Tragic Heroes

Alkaline Trio recover from a tough two years

Alkaline Trio, Cursive, The Dear and Departed 8 p.m. Thursday, March 4 House of Blues 308 Euclid Ave. 216.523.2583 Tickets: $18 advance, $21 day of show

Alkaline Trio have made light of the dark. Originals among the guyliner pop-punk set, they've been intertwining melancholy, moribund lyrics with bright ringing melodies for 15 years. It's their signature move, one that's taken them from unknown Chicago-area trio to the brink of stardom. (Their 2008 major-label debut, Agony & Irony, reached No. 13 on Billboard's album chart.) Yet, as they return to indiedom for their follow-up, This Addiction, they continue to let more light in, and hopeful resolve runs like a thread through the album.

"Duality has always been a theme with us," says singer-guitarist Matt Skiba. "We have these dark lyrics that sound like hook-y rock music with a kind of pop edge to it. But as time goes on, you can't have darkness without light, and you can't have any of those things without the other — birth/death, good/evil. The duality of life is our biggest inspiration."

The past two years have been tumultuous for the band, from struggles in personal relationships to the sudden death of close friends. While This Addiction's songs remain gothic ("Dead on the Floor," soldier-suicide story "The American Scream," synth-abetted love paean "Eating Me Alive"), the attitude is more upbeat. Many tunes have a carpe diem sentiment — from the excited sobriety underscoring the heroin/love metaphor of the title track ("I'm trying to find my way back home/staying clean along the way/hold out for the real thing") to greeting a medical death sentence by exulting in rather than fearing those final breaths ("Dine, Dine My Darling").

"A couple of very good friends passed away pretty suddenly and tragically," says Skiba. "It was just a rough couple of years for a couple of us. But we take those things and — like alchemy — turn lead into gold. We still have those people with us in our hearts, and it inspires us to enjoy our lives."

Like many bands returning to an indie label, This Addiction takes a back-to-basics approach. While some suggest it's a punkier album, Alkaline Trio haven't abandoned the polished pop veneer. The production might not be quite as big, but it's hardly raw. Yet it does feel more immediate, a product of their new emotional outlook and a less obsessive musical mien that returns to the spirit which initially energized their writing.

"When we started the band, it wasn't a matter of necessarily being punk," says Skiba. "It was that we wrote songs very quickly, recorded them faster and never over-thought anything, because back in those days no one was really listening. [As] we've built this rather large fan base over the years, you start to pay a lot more attention and think much more about what you're doing.

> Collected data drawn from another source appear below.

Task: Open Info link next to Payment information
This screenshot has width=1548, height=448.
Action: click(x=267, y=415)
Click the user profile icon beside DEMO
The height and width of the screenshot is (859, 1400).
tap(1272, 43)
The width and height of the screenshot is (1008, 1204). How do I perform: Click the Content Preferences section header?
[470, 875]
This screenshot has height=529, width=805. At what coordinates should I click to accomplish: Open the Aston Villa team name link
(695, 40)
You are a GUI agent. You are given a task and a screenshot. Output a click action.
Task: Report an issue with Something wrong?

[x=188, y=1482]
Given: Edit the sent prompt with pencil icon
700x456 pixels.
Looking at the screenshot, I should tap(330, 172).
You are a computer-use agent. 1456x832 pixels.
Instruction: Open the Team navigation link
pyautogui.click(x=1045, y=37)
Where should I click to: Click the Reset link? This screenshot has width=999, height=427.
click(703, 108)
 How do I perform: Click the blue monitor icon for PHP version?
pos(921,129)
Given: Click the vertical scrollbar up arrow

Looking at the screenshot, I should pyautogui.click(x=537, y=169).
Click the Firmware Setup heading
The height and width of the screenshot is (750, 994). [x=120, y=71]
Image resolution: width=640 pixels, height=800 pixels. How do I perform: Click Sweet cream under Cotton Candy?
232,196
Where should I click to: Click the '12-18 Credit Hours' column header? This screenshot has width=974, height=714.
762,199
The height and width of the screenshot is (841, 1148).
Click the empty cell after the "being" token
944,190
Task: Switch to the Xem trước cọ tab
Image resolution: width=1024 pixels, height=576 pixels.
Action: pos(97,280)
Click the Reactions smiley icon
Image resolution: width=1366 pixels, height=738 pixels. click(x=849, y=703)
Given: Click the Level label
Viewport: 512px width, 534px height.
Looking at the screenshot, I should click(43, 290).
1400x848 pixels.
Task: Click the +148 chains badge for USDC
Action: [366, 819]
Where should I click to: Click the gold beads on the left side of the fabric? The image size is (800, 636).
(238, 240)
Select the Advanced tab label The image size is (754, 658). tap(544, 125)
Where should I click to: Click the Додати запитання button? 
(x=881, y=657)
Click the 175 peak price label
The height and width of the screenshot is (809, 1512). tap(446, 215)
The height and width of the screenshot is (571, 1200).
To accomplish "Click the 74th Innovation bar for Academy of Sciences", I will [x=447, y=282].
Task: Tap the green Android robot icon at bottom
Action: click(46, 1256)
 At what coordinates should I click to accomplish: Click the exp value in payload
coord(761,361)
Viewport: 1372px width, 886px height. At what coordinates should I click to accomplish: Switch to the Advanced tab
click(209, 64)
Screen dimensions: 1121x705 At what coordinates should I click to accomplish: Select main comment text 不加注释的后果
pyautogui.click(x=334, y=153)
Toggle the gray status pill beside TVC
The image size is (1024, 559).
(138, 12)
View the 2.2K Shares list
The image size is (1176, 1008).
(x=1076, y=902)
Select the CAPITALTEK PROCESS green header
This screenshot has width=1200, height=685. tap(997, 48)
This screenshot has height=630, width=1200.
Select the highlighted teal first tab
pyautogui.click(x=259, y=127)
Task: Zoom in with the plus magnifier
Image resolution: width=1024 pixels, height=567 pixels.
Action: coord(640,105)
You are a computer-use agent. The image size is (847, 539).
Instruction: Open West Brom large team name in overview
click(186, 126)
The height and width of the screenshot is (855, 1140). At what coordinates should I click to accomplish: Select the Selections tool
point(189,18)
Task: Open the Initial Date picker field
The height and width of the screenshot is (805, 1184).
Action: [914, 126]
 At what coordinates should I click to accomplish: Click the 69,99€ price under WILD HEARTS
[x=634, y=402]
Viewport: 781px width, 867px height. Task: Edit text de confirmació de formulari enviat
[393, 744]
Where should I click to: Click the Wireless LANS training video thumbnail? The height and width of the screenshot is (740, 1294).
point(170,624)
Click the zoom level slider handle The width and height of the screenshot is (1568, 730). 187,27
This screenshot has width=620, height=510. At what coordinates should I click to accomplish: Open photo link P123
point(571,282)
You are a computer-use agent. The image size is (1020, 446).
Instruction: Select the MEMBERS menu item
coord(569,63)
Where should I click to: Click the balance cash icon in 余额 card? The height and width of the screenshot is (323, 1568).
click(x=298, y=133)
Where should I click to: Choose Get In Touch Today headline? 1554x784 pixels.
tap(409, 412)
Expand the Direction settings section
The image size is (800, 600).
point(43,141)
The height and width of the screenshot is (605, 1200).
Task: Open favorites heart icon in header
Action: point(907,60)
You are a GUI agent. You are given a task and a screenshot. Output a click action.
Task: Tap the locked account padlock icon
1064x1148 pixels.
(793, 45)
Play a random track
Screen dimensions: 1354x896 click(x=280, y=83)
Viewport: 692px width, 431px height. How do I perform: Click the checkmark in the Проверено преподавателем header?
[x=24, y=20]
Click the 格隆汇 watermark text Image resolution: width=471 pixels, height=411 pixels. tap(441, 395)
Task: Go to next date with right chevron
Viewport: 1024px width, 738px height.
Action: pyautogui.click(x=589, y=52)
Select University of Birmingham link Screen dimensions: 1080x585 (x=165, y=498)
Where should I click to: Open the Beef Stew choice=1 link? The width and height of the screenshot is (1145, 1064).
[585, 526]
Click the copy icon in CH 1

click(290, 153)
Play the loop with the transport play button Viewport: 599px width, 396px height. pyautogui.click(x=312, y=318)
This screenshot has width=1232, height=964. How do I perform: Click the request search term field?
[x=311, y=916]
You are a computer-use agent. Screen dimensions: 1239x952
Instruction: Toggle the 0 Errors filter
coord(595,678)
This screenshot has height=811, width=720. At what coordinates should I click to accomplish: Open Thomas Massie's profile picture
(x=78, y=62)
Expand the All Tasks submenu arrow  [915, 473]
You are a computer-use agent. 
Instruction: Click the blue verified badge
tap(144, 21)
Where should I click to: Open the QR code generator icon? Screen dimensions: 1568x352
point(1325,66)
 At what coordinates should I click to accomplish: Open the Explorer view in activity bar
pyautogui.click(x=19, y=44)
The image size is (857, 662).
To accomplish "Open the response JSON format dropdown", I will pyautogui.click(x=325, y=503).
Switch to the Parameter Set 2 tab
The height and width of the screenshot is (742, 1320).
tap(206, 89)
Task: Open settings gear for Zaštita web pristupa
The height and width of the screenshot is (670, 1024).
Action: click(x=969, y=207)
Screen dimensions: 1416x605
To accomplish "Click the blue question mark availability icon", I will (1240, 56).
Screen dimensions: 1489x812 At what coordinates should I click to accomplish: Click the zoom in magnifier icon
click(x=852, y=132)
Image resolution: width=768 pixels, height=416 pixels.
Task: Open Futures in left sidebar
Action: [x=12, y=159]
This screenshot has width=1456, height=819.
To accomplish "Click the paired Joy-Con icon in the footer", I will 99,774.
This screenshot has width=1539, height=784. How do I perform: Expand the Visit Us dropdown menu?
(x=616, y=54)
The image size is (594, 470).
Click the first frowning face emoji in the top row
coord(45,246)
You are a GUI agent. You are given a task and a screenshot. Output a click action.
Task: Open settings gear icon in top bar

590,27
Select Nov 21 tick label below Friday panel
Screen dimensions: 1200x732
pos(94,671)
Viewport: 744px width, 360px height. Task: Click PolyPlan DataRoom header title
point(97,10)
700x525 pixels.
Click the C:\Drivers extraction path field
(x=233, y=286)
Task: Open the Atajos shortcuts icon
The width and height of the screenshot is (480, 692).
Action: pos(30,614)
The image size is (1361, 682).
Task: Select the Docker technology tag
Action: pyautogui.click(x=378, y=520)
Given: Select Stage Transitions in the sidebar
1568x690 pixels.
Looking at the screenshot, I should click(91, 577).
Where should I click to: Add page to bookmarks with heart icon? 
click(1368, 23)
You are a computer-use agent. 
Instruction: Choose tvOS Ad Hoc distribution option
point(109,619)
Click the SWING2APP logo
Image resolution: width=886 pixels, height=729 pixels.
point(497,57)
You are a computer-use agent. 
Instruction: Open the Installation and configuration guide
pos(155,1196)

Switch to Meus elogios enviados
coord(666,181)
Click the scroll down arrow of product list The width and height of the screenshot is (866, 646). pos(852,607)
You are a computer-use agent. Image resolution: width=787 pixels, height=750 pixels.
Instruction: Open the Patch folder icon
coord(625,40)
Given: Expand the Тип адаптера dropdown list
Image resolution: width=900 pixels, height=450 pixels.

With this album, we put a lot of care and time into it, but we also wrote songs quickly."

While it might be argued that trifles like "Draculina" might have benefited from another editorial pass, by and large, This Addiction hits the mark. Meanwhile, Skiba remains busy with other projects as well. He's got a cover band with drummer Derek Grant and members of Kill Hannah called Them Crooked Vulvas, he released a one-off several years ago with a band called Heavens, and he's preparing to make his solo debut later this year.

"A lot of the stuff so far is not really singer-songwriter," says Skiba of his solo music. "There are beats, electric instrumentations and some electronics involved. It's got more of a dance vibe. I've been listening to [indie band] the XX, which I think are really cool, and they've definitely made me rethink my approach to this album. I don't want to rip them off or anything, but I dig that sound, and it's definitely inspired the direction and this dancey indie vibe."